◆ **SELECTION**
—————
Did you get something yet?I had a browning micro midas 3 I started at age 11 and I think its a great bow smooth and easy to adjust with lots a room to change weight and draw length they cost around 225 new but that is bare


----------



## robinhood38 (Mar 19, 2009)

*bow*

well being a 4-h coach with 2 9 yr old a bear oddesey the best i have ever saw as far as range and being a good fast kids bow my 9 yr olds have 1 that goes to 50 but it is set at 24 and draw length change no press in 2 mins flat


----------



## north country (Apr 5, 2009)

Bowtech Razor Edge, you wont be sorry, this is one smokin fast bow for under 300, with the ability to progress with the shooter, also should retain value, if she decides it's not for her.


----------



## Sighting In (Feb 5, 2009)

I like the razors edge. I have a ton of friends who just started shooting about a year ago, and they all have it and shoot great with it!
Besides that, the Micro Midas is not bad, a bit small and loud, but cheaper.
Another that would be pretty good is the Trykon. Not sure how much it costs, though. 
I started at age 12 with a Browning Rage. Great bow, good draw, it's about 400 for the package, you get lots of play with the draw, and the limbs have a 10 lb variation. If you get the 40 lb limbs you can back them down to about 29 (ish) and work her way up.
—————
Source data

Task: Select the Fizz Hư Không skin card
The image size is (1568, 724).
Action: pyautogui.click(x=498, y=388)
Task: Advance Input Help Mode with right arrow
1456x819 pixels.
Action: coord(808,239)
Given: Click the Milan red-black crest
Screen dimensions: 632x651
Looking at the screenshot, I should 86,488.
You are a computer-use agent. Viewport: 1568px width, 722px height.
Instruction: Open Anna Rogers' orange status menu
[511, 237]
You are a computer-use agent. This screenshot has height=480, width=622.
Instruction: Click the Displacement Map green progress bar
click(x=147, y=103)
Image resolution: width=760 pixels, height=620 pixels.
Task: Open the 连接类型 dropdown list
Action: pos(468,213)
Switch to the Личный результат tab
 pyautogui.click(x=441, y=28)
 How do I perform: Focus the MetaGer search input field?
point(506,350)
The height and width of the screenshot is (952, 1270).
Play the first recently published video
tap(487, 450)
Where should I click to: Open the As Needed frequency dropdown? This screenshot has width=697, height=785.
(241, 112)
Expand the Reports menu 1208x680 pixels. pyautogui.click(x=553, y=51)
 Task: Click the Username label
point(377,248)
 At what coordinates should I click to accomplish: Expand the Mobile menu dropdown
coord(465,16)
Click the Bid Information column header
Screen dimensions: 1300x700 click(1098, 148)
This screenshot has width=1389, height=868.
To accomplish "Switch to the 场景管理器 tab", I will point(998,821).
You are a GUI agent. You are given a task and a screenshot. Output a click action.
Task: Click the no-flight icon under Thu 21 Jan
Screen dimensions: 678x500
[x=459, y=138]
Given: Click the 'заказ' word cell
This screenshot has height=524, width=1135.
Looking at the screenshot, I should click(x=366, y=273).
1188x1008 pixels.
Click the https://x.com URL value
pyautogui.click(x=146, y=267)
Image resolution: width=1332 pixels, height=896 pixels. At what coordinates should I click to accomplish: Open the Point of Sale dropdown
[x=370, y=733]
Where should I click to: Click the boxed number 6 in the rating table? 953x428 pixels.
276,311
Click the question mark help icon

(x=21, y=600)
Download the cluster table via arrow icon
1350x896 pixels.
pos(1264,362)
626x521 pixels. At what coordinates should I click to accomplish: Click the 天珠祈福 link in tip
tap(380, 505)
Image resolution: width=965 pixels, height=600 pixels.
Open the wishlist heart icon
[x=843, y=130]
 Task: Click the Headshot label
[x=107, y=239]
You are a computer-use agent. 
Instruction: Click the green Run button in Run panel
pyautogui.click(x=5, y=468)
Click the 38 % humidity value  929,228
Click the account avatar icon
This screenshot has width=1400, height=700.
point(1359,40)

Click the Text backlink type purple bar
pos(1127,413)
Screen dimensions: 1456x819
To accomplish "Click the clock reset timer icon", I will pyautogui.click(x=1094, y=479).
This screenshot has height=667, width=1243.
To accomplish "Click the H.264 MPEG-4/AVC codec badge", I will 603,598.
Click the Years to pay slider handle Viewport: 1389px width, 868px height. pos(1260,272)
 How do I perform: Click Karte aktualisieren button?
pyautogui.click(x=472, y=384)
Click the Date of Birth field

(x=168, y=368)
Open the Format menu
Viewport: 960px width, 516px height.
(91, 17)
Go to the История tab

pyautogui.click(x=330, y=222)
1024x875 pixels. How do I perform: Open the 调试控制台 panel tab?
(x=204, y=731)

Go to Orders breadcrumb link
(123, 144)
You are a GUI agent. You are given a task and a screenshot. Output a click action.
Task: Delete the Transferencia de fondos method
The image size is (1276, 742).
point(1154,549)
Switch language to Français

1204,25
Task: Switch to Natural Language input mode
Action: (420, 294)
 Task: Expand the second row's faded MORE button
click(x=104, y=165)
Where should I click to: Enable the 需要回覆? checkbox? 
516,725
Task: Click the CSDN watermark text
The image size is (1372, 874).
—————
◆ **TASKS FOR THIS EXERCISE**
[1] Name every bow model recommended or mentioned in the forum thread about bows for young shooters.
[2] Answer these from the forum thread about bows:
(a) At what age did the first poster start shooting the Browning Micro Midas 3?
(b) What draw weight is the bow used by robinhood38's 9-year-olds set at?
(c) About how much does the Browning Rage package cost?
[3] Extend the forum thread about bows for young shooters, picking up right after its final sentence.

◆ **OUTPUTS IN ORDER**
[1]
Browning Micro Midas 3
Bear Oddesey
Bowtech Razor Edge
Trykon
Browning Rage

[2]
(a) Age 11
(b) 24
(c) About 400

[3]
Personally, though, I would get the Rage or the Razors Edge. The other two bows might work okay, but they are for a little bit younger kids.

Any way you go, good luck with it, and good shooting!


----------



## Ignition kid (Oct 7, 2008)

hoytfan95 said:


> Did you get something yet?I had a browning micro midas 3 I started at age 11 and I think its a great bow smooth and easy to adjust with lots a room to change weight and draw length they cost around 225 new but that is bare


I startedout with a Browning Micro Midas 3 and it was allright, but sometimes my shooting would not be good due to the bow messing up in some way, but it was still a good bow, but not as good as my Mathews Ignition. And another bow I think is pretty good is the Browning Micro Adrenaline, a friend of mine up at our hunting camp has one and it is pretty good, very quiet and is descently fast, also it looks similar to the adult Browning bows.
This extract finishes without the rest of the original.